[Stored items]
┌────────

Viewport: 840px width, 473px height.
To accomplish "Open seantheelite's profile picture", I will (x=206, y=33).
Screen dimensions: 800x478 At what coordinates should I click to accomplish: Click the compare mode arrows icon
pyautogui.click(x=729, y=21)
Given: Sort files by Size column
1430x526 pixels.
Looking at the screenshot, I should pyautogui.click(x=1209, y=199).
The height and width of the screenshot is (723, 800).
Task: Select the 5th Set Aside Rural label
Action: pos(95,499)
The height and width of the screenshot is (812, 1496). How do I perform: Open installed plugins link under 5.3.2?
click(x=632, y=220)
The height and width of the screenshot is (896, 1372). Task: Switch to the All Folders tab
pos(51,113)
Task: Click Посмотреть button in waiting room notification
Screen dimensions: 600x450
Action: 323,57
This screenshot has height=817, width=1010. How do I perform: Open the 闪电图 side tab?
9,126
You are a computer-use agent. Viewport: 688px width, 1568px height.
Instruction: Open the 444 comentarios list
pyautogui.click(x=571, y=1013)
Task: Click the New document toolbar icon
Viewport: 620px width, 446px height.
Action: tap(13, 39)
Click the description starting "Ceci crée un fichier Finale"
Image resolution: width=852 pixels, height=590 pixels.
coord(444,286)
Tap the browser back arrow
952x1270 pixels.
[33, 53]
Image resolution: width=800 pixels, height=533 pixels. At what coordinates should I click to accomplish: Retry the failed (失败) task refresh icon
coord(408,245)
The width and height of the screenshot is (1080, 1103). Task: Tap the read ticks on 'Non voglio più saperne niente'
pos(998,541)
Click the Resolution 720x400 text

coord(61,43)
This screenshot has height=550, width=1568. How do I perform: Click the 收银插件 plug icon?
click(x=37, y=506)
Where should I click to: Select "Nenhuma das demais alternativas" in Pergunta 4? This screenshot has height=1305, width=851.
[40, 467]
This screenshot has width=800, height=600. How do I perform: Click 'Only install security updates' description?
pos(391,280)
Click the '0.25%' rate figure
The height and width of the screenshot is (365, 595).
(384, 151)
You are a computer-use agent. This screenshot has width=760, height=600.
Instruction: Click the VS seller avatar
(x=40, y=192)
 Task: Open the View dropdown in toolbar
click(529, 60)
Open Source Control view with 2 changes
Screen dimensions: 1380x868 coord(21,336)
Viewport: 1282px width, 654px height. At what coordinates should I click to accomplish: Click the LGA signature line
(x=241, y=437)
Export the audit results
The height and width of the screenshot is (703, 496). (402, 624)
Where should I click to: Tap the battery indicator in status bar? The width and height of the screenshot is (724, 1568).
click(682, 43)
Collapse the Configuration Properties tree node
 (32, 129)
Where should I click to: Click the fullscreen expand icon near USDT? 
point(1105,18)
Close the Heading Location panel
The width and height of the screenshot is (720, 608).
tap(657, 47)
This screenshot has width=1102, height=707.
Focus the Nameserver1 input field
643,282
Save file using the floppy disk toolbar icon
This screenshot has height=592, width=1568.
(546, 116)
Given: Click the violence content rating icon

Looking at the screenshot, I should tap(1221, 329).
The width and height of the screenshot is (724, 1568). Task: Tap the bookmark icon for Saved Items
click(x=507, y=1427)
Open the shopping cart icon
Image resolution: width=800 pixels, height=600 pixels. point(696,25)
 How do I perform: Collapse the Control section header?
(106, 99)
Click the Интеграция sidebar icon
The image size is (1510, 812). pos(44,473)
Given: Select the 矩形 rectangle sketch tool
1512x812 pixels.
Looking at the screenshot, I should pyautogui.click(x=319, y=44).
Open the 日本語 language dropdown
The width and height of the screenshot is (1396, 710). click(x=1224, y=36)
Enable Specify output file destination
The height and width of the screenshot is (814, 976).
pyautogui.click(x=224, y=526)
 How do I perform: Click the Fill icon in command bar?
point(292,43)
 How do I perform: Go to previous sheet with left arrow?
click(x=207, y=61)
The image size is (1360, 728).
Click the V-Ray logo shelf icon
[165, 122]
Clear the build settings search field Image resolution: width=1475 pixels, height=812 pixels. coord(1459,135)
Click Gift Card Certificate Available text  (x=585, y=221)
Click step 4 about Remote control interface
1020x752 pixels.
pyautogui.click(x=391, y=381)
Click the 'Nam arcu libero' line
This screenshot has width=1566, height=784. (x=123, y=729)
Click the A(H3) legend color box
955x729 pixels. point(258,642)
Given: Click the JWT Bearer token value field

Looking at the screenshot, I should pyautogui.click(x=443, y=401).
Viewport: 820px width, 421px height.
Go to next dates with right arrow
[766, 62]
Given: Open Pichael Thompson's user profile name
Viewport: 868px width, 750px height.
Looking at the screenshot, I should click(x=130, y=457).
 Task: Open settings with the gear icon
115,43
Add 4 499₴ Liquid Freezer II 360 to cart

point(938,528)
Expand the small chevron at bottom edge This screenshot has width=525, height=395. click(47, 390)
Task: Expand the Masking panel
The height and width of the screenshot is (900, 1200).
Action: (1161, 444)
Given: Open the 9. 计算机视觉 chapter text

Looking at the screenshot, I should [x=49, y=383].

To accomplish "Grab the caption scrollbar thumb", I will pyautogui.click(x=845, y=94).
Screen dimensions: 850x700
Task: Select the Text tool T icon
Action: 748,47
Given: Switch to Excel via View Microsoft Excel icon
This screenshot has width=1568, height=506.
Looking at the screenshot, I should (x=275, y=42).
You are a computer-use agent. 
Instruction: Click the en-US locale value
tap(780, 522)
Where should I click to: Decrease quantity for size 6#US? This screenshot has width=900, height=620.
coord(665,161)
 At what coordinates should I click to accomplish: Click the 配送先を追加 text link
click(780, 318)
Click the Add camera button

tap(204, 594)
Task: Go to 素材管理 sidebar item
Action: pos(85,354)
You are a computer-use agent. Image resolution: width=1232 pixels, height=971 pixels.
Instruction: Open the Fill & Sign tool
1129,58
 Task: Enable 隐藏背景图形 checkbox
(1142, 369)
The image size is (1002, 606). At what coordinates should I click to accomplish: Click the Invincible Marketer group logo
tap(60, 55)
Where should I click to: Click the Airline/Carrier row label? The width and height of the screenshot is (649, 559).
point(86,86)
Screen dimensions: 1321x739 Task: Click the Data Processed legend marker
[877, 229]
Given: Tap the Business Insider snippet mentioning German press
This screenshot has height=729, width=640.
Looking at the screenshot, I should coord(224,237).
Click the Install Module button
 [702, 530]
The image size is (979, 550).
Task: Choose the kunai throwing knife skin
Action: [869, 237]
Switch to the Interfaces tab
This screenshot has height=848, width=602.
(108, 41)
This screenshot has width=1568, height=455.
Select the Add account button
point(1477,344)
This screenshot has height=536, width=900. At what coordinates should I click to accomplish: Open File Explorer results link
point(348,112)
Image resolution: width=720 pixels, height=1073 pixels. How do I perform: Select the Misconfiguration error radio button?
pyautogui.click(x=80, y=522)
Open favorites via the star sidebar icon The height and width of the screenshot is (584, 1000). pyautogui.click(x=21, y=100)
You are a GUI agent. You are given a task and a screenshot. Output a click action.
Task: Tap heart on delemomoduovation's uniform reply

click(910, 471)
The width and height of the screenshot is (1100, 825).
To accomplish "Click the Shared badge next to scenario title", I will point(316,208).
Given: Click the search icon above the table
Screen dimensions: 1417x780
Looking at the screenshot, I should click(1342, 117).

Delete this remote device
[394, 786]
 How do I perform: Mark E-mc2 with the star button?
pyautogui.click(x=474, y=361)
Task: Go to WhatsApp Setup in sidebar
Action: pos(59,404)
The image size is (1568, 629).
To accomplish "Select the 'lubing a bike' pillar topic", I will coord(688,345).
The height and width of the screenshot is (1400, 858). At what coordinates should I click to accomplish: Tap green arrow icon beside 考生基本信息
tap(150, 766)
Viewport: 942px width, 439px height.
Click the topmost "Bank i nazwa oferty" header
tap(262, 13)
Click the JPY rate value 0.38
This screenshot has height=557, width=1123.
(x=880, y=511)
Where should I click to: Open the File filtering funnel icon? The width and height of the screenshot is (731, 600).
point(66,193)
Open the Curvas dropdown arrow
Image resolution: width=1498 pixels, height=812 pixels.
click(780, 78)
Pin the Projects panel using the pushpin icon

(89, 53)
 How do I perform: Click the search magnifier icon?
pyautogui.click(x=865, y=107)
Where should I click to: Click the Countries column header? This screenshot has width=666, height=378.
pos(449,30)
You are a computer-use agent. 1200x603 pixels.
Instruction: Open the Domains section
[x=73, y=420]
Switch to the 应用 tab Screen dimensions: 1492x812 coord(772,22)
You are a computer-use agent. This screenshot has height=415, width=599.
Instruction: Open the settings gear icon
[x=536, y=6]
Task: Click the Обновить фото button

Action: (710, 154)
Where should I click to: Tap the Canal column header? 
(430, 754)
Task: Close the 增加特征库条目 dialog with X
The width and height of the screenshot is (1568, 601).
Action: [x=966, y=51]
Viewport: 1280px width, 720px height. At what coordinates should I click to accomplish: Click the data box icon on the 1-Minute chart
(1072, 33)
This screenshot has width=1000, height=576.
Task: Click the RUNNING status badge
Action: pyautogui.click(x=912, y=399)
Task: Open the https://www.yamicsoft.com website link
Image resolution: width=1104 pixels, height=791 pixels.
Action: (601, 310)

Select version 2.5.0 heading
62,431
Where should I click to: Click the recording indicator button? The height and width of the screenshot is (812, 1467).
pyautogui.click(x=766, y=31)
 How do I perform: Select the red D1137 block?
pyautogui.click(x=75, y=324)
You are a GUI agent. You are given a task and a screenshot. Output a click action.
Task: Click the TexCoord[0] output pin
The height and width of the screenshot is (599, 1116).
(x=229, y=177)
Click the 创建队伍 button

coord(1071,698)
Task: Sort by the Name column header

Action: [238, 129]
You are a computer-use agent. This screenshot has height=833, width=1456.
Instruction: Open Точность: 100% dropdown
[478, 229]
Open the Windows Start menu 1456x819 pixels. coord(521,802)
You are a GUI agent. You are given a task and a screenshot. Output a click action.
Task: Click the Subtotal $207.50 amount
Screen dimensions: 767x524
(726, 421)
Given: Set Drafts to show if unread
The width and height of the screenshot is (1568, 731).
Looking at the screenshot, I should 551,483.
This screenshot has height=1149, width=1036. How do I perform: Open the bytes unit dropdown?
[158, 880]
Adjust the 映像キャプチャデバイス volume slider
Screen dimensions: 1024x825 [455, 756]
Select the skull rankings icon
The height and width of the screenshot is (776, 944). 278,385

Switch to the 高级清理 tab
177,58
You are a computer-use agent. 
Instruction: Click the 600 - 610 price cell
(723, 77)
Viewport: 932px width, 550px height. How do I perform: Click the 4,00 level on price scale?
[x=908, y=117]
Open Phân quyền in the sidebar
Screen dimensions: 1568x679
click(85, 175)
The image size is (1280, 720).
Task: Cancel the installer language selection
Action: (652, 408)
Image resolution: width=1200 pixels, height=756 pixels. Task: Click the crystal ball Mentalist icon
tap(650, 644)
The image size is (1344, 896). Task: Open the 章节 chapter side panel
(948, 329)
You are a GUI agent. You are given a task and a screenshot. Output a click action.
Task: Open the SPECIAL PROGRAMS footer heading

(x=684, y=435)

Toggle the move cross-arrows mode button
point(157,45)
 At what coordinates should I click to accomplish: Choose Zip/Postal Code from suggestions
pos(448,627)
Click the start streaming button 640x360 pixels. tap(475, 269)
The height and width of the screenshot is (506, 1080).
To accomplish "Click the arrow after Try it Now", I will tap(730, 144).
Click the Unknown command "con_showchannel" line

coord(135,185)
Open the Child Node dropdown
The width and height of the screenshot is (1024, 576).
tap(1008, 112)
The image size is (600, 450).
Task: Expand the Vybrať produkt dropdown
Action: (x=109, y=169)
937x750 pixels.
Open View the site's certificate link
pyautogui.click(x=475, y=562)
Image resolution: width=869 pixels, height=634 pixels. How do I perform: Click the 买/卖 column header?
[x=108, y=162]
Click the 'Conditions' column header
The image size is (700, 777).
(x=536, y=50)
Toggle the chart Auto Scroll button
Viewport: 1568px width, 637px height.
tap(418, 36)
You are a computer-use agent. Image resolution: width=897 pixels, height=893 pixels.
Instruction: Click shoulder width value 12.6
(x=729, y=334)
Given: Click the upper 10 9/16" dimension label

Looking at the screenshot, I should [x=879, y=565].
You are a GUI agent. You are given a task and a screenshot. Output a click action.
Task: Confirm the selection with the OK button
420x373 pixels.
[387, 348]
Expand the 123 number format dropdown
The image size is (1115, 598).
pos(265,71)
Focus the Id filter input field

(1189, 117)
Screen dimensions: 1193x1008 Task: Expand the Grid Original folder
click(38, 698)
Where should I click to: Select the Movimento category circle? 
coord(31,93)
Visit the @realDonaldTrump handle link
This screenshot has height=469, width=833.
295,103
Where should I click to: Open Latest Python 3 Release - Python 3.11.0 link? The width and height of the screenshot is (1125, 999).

└────────

What the task asks: Make a tally of the lines in this data that include the string "profile", and answer with that tally alone.

Answer box: 2